A scrapped, shredded laptop might end up being worth about $10 per pound of material, maybe more if it is an older device and contains more gold. Newer-generation devices typically contain less gold as advancements in technology and efforts to reduce production costs have pushed tech manufacturers to design thinner, lighter, less resource-intensive units.
Parting It Out
If the device or its parts are instead being resold for secondary use, the value of the metal is irrelevant – all of those parts have their own market values. For instance, as of this writing, laptop RAM is worth about $20/lb – but, a single laptop may only contain 1 oz of RAM, so the value doesn’t start adding up until you’re dealing in bulk.
There are multiple steps in recycling, refurbishing or reselling electronics that come between the moment you leave your old cell phone or laptop at a certified recycling facility and when they can be used to manufacture new products.
A full laptop, in good condition, and with modern components (e.g., Intel i3 or newer), may resell for about $40. But then you have to factor in labor, processing, and shipping, all of which eat into that value.
Each action costs money, usually in labor, overhead and storage, and between each action there’s generally a road trip from one type of facility to another, such as transport from a collection facility to the place where the e-waste is deconstructed to, ultimately, where it’s refined or resold.
Laptops are among the more labor-intensive devices to test, sanitize, and refurbish – a process that happens by hand, down to the last tiny screw. Monitors can also be challenging, especially the old CRT style, which contain hazardous materials and must be processed by a specialist in order to safely recover the recyclables.
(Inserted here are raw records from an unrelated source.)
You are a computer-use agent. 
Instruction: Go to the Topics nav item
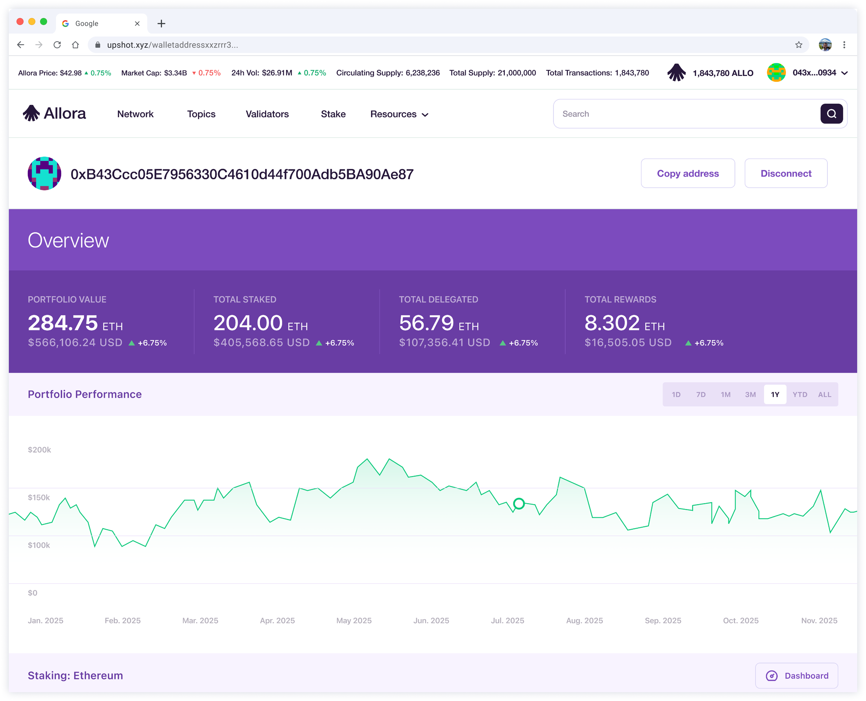point(201,114)
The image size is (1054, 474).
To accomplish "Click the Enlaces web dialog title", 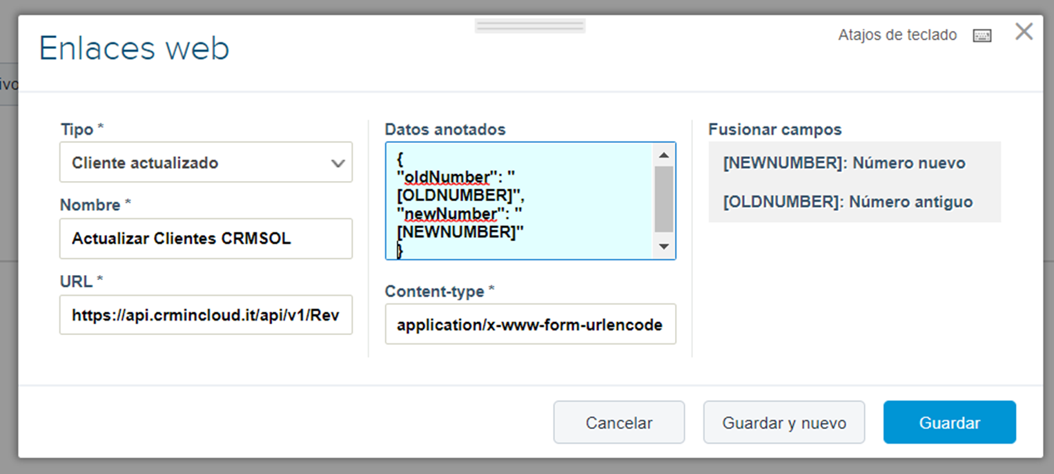I will [x=134, y=48].
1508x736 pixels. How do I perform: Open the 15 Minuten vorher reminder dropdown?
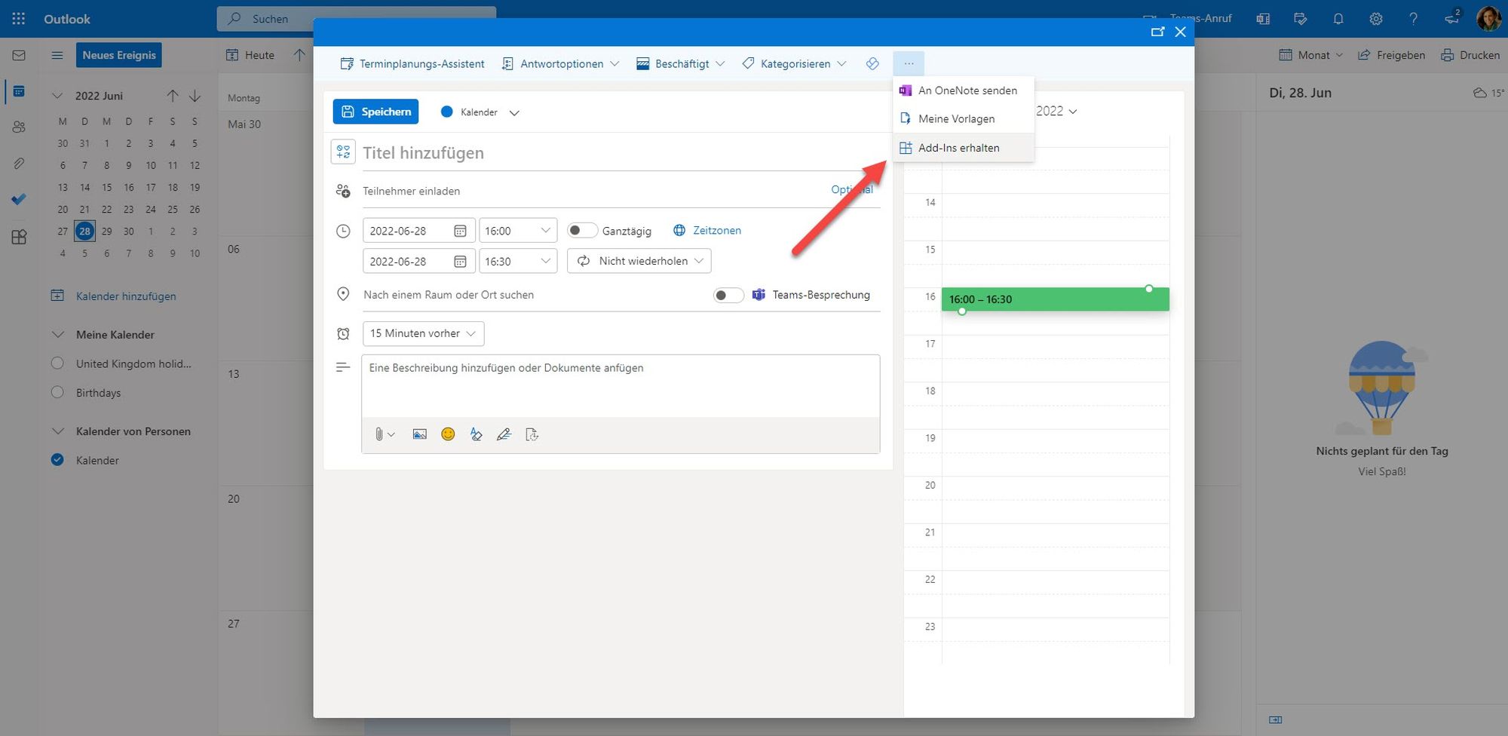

Likewise, devices that rely on batteries will lose value because those batteries must be recycled separately and safely.
STILL THE RIGHT THING TO DO
Bottom line: Yes, there is valuable precious metal and other materials in electronics, but less than you’d think, and recycling that metal doesn’t pay for itself.
So, unfortunately, you’re probably not going to metaphorically “strike gold” selling your old cell phones, TVs and computer equipment, unless you are dealing in large volumes of fairly modern devices. That’s why businesses who rely heavily on IT equipment and go through frequent upgrade cycles use certified IT asset disposition (ITAD) providers, to recover the value of their old equipment while protecting their data and the environment.
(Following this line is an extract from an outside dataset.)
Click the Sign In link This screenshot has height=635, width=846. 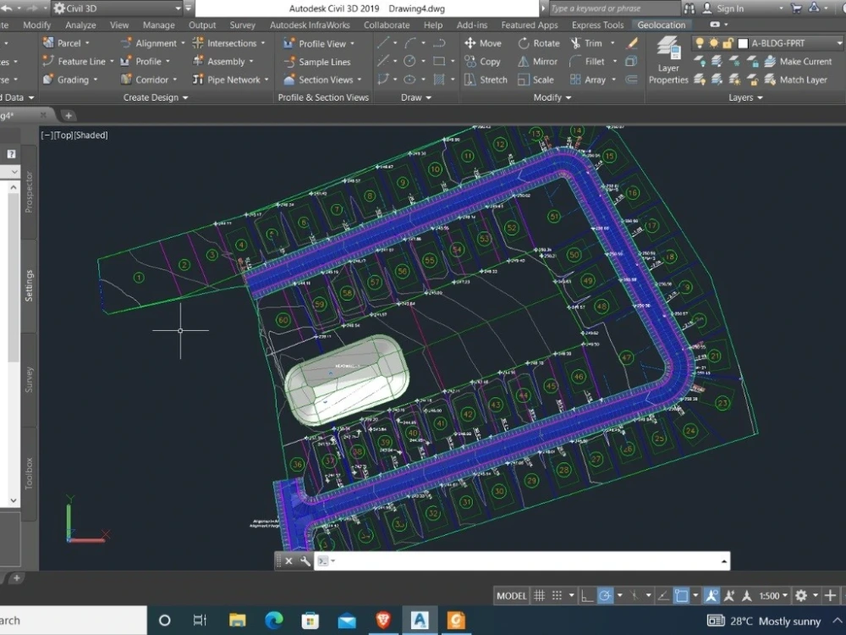click(729, 8)
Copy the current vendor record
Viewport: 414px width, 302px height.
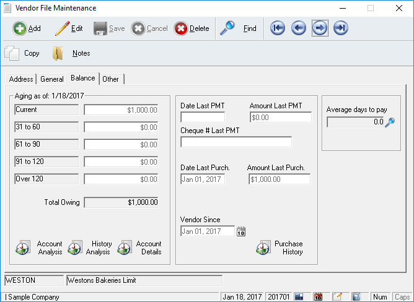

Disposing of e-waste properly and safely is still important.
First, it costs less and is significantly less damaging to the environment to recycle precious metals than it is to mine them. For example, “One ton of circuit boards is estimated to contain 40 to 800 times more gold than one metric ton of ore.”
Second, the precious metals, batteries and other materials in electronic devices are often toxic and can contaminate groundwater near landfills if they’re disposed of in regular household waste. And depending on where you live, disposing of e-waste that way might be illegal, anyway.
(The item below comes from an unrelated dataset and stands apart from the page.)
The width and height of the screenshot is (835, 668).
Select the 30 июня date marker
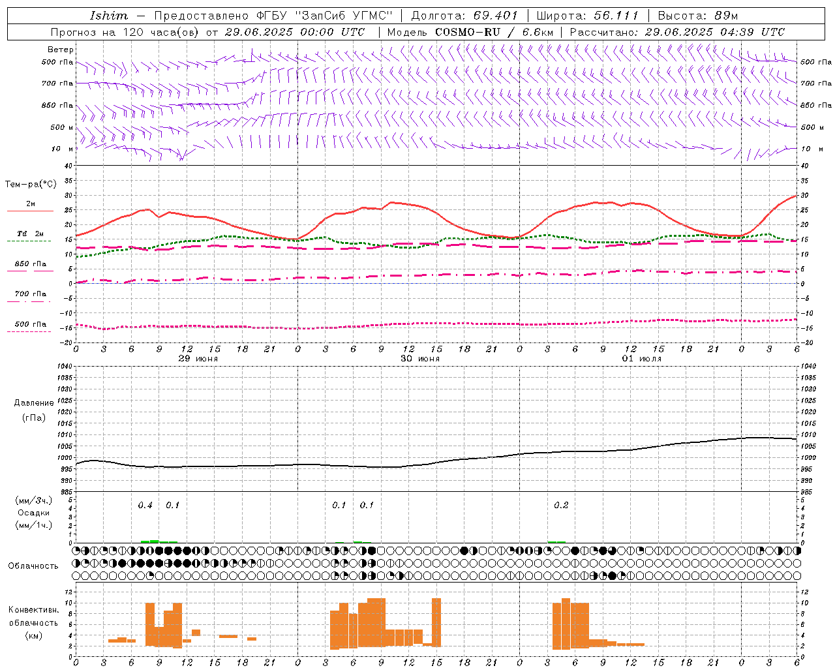click(420, 359)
Beyond that, e-waste is beginning to overwhelm the world. In 2019, nearly 54 million tons of e-waste was disposed of worldwide. That’s expected to grow by 2 million tons every year between now and 2030. Meanwhile, only 17.4 percent of globally generated e-waste was collected or recycled in 2019. That figure represents only a 0.4 percent increase from 2014-2019.
In other words, the world’s e-waste generation is growing much faster than e-waste is being collected or recycled.
To change that trend, we all need to do our part.
Cohen believes doing right by our fellow human beings and environment is reason enough to properly dispose of e-waste with a certified company. We hope you agree.